BEGIN

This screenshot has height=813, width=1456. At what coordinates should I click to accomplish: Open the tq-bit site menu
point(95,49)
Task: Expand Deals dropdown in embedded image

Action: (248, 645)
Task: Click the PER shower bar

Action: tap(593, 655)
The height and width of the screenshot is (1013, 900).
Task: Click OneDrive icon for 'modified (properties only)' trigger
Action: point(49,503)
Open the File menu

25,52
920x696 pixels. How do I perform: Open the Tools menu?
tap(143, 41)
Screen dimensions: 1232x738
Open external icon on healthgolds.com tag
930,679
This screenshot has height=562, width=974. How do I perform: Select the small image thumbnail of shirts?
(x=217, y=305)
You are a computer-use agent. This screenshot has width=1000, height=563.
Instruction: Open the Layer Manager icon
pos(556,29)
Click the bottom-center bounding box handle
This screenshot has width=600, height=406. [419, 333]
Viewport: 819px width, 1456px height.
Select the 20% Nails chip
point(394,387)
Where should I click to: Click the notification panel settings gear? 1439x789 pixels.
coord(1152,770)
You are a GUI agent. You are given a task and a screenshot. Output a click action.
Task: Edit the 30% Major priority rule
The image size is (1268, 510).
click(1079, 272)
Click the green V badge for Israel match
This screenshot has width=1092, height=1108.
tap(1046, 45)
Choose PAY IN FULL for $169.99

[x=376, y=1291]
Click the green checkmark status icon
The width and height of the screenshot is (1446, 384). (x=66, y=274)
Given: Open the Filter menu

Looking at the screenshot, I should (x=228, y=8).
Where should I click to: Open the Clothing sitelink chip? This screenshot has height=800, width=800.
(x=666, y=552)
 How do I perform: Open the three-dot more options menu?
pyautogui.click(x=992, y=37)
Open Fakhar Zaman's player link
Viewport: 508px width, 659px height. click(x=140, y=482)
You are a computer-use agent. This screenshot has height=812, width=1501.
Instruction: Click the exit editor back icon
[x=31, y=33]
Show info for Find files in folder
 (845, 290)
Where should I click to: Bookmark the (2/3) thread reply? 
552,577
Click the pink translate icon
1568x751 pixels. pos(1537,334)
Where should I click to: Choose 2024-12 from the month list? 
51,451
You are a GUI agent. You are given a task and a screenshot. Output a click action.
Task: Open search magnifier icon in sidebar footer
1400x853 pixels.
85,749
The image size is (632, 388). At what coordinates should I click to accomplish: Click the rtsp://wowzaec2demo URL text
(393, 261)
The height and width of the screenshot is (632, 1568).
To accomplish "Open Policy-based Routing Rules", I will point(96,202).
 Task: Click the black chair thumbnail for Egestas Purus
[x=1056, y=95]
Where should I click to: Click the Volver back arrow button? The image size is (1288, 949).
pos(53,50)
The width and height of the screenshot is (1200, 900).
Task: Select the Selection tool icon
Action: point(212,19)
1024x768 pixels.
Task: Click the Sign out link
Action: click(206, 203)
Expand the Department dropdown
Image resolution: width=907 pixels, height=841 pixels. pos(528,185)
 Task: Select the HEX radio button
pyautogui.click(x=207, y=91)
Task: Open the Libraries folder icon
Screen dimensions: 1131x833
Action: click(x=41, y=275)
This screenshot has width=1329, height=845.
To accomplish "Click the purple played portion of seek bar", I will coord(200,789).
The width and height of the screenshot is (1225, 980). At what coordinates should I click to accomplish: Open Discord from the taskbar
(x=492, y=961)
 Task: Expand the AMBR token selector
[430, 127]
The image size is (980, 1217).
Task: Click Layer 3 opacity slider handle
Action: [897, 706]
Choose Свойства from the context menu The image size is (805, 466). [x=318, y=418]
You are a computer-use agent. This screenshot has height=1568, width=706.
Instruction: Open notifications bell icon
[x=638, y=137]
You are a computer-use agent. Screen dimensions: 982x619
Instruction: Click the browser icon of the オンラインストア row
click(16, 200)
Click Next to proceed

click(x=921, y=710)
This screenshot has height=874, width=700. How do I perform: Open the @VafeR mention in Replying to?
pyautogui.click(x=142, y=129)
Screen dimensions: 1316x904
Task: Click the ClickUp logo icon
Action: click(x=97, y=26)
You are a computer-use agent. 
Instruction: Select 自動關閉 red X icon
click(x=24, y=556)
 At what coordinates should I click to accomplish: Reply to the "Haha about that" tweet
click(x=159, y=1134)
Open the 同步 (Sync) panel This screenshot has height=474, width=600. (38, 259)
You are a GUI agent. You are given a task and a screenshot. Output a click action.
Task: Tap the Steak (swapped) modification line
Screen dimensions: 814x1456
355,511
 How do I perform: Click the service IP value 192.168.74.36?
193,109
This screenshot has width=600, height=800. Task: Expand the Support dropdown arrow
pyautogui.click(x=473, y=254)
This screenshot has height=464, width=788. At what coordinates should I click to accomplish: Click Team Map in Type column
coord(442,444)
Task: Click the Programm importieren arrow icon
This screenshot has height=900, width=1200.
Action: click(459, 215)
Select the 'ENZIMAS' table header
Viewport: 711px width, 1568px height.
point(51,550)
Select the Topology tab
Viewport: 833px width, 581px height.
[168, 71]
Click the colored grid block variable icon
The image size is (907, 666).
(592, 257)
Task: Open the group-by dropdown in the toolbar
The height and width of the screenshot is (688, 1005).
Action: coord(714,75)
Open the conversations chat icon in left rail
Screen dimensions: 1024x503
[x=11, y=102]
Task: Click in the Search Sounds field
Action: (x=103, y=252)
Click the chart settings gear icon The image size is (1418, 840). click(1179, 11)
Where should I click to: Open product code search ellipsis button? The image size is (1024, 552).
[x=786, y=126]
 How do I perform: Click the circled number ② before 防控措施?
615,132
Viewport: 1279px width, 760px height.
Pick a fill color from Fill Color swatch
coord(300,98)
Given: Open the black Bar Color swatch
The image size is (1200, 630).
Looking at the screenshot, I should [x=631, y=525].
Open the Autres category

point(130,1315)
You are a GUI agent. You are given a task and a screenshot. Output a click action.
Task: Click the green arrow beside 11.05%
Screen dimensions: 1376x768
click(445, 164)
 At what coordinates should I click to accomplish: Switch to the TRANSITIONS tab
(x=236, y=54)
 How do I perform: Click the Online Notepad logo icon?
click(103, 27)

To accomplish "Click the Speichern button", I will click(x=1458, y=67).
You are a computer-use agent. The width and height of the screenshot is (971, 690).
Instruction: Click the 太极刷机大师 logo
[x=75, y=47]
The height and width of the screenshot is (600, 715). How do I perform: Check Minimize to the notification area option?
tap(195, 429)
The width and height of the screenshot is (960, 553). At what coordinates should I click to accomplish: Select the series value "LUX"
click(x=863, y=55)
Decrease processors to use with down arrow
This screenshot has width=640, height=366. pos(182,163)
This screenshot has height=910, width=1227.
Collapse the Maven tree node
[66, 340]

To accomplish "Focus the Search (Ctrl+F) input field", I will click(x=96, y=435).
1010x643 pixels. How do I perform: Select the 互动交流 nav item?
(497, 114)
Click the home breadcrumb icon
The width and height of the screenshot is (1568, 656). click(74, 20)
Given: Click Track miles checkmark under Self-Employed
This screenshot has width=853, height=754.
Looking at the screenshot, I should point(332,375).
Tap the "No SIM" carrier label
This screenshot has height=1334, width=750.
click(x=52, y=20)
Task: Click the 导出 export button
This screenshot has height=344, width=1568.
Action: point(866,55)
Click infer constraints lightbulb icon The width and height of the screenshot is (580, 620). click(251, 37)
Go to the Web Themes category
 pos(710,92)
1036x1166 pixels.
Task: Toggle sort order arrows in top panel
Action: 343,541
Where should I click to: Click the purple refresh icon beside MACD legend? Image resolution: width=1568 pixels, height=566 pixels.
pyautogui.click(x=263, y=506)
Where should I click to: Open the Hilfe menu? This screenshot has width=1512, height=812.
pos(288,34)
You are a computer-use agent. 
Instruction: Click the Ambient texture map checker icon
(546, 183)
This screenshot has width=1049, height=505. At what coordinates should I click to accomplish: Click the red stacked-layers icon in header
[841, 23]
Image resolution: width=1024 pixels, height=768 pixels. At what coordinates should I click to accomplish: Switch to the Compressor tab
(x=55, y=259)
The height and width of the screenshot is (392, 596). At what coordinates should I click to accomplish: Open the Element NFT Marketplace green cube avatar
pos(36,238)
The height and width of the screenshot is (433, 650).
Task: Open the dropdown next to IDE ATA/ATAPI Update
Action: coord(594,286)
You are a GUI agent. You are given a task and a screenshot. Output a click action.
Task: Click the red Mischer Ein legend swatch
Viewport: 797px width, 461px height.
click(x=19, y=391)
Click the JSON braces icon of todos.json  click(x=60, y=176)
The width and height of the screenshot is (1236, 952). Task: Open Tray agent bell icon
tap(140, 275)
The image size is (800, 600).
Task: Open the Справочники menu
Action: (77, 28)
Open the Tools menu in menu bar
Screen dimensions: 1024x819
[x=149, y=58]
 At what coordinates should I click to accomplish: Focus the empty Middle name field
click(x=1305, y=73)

END

◆ Assignment
Look over the entries above. Copy every line that contains the word "will".

◆ Task solution
To accomplish "Open Policy-based Routing Rules", I will point(96,202).
To accomplish "Click the purple played portion of seek bar", I will coord(200,789).
To accomplish "Click the Speichern button", I will click(x=1458, y=67).
To accomplish "Focus the Search (Ctrl+F) input field", I will click(x=96, y=435).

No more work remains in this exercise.